Персонажи «Мертвых душ» в творческом восприятии А.Ремизова (стр. 1 из 2)

Ничипоров И. Б.

Книга А.М.Ремизова «Огонь вещей» (1954) являет одну из вершин художественной эссеистики Серебряного века и обращена к постижению сновидческих глубин в мироощущении творцов и персонажей классической литературы. Это действительно «уникальное «гипнологическое» исследование русской литературы»[i], где наблюдаются «борьба с «дневным» (бодрственным) сознанием, возникновение образа человека в произведении через язык, систему знаков, наконец, скитания разрозненных персонажей… в поисках автора, их объединяющего и объясняющего»[ii].

Фигура Гоголя – ключевая, основополагающая в произведении: ее осмысление предшествует исследованию художественных миров не только Тургенева, Достоевского, но даже и Пушкина, ибо, по убеждению автора, «с Пушкина все начинается, а пошло от Гоголя»[iii].

Общий подход к пониманию созданной Гоголем художественной реальности обусловлен у Ремизова восприятием всего творчества писателя как «ряда сновидений с пробуждениями», поскольку «всякое творчество воспроизводит память; память раскрывается во сне». Его творческая эволюция видится здесь в качестве «перехода в другой глубокий круг сновидений… в другие потайные круги своего заповедного судьбой сна», как прорыв к познанию «реальности неосязаемого мира».

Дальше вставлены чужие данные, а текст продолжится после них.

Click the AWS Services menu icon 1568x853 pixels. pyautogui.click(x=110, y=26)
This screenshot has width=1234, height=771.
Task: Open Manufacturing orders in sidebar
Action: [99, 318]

Главным путем претворения авторского «я» в художественном тексте становится, по Ремизову, персонажный мир произведения, объективирующий субъективные глубины творческой индивидуальности и являющийся не «описанием кого-то, а непрямой формой исповеди: пишут только о себе с себя». Историко-литературное обоснование этой интуиции уже с самого начала выводит Ремизова к интерпретации образов героев гоголевской поэмы: «Гоголь в каждом своем сне воплощается в человека, и венец его воплощений: Павел Иванович Чичиков – край человеческого его нечеловеческой природы». Далее проникновение в загадки персонажей «Мертвых душ» станет одним из смысловых центров и лейтмотивов всего «гоголевского» сюжета книги.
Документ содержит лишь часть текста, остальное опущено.